Facebook Twitter Youtube Feed RSS

I ragazzi “tristi” sono aumentati. “Non dare psicofarmaci ai bambini”

26/03/2015 9:34

“Guadagni altissimi non per chi sta male ma per chi vende psicofarmaci. »

Il pensiero di Giovanni Rissone, medico psichiatra basagliano.

Troppo spesso vengono prescritti psicofarmaci per i bambini e per gli adolescenti. Tempo fa, una ricerca, voluta dal Dipartimento di Igiene dell’Università di Torino, aveva dato dei risultati preoccupanti: “su oltre 600 tredicenni si scoprì che il 25%, ha usato, almeno una volta, psicofarmaci”. E sull’uso dei psicofarmaci,  si “scontrano”, da tempo, varie scuole di pensiero. Abbiamo voluto sentire l’opinione del dottor Giovanni Rissone, medico psichiatra basagliano, da sempre sostenitore che: «una persona che ha una sofferenza mentale non si cura, si aiuta. Si aiuta a recuperare le proprie risorse, si incrementano le risorse con l’esperienza, con il rapporto umano, si va a casa delle persone”.

Ecco cosa afferma il dottor Rissone a proposito dell’uso dei psicofarmaci dati ai bambini, agli adolescenti, e alle persone in generale.

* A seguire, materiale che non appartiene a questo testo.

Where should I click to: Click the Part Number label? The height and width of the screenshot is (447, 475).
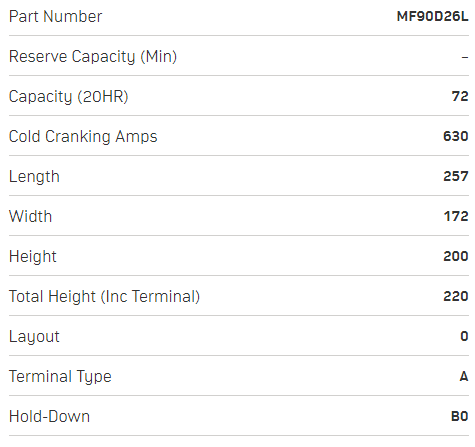[x=55, y=16]
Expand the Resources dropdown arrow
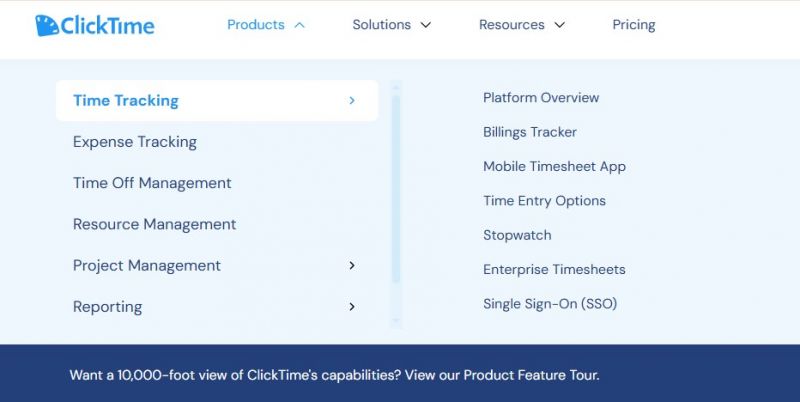Viewport: 800px width, 402px height. pos(560,25)
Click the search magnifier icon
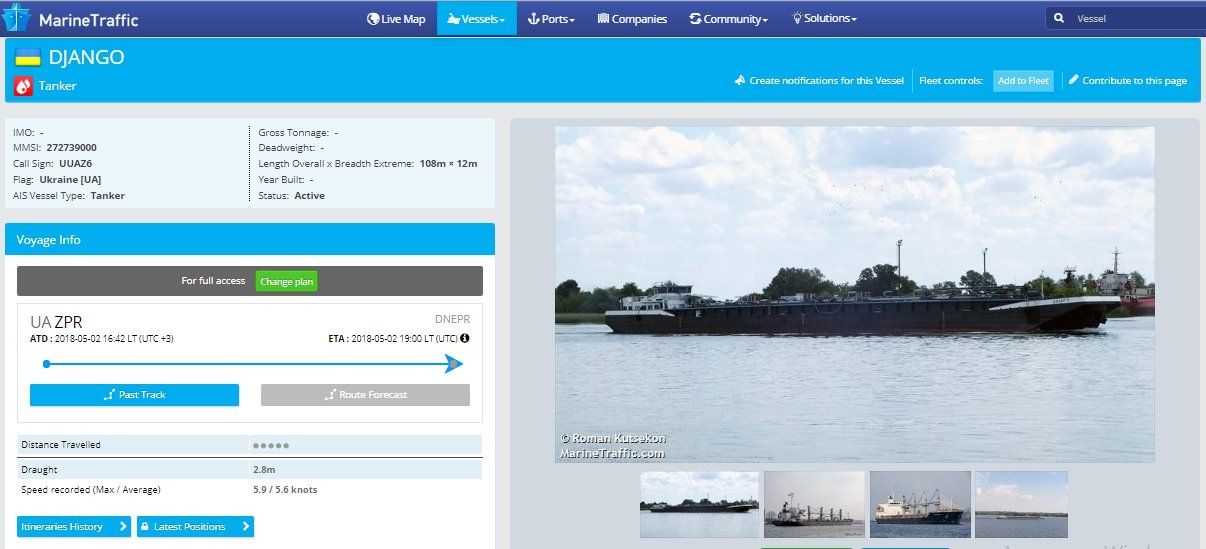The image size is (1206, 549). point(1059,18)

«I ragazzi depressi io li chiamo tristi perché non uso il linguaggio meteorologico; impariamo ad usare un linguaggio esistenziale: uno può essere un po’ triste, molto triste, infelice, molto infelice». Giovanni Rissone, medico psichiatra basagliano, svela un’amara ironia parlando del «paziente in tutti i sensi». Ripercorre la storia della psichiatria a partire dall’atto del 1794 di Pinel di liberare i matti reclusi al Bicêtre da “ceppi e catene”, evento che segnò l’inizio dell’era manicomiale. «In Italia non ci sono più ma in tutti gli altri paesi è allucinante, ho visto delle foto, in carcere hanno più dignità le persone, perché sanno anche difendersi». Emergono due nomi, EmilKraepelin e EugenBleuler; Kraepelin «Si è studiato centinaia di cartelle cliniche nei manicomi mettendo insieme i vari sintomi, ha usato il latino per parlare di “dementiapraecox”; Bleuler invece usò il greco per definire la “schizofrenia”, dissociazione del pensiero. Poi si è parlato di maniaco depressivi e di nevrotici; vanno molto di moda i bipolari.» Pare impossibile arrivare ad una definizione univoca di questi disturbi. «Nei primi anni Cinquanta è nato questo DSM (Diagnostic and Statistical Manual of Mental Disorders), siamo arrivati adesso alla V edizione (2014) e si sono più che triplicate il numero delle diagnosi, sono centinaia. Tra queste c’è la depressione suddivisa in decine di tipi. Questo manuale è scritto dall’American PsychiatricAssociation (APA), molto gradita alle holding farmaceutiche che producono psicofarmaci. Se uno aumenta le diagnosi, in modo direttamente proporzionale aumentano i guadagni; visto che oggi si parla tanto di tristezza o meglio di depressione, il fatturato annuale è di circa venti miliardi di dollari. I dati sono approssimativi e sono rilevabili solo negli Stati Uniti e in Europa. Immaginiamo un guadagno dieci volte più alto. Con gli informatori farmaceutici c’è un controllo territoriale, farmacia per farmacia. I principali distributori degli antidepressivi non sono gli psichiatri ma i medici di base, ottanta mila in Italia rispetto agli psichiatri, qualche centinaio. Il problema è che la cura è falsa, dannosa mentre i guadagni sono altissimi non per chi sta male ma per chi vende psicofarmaci. »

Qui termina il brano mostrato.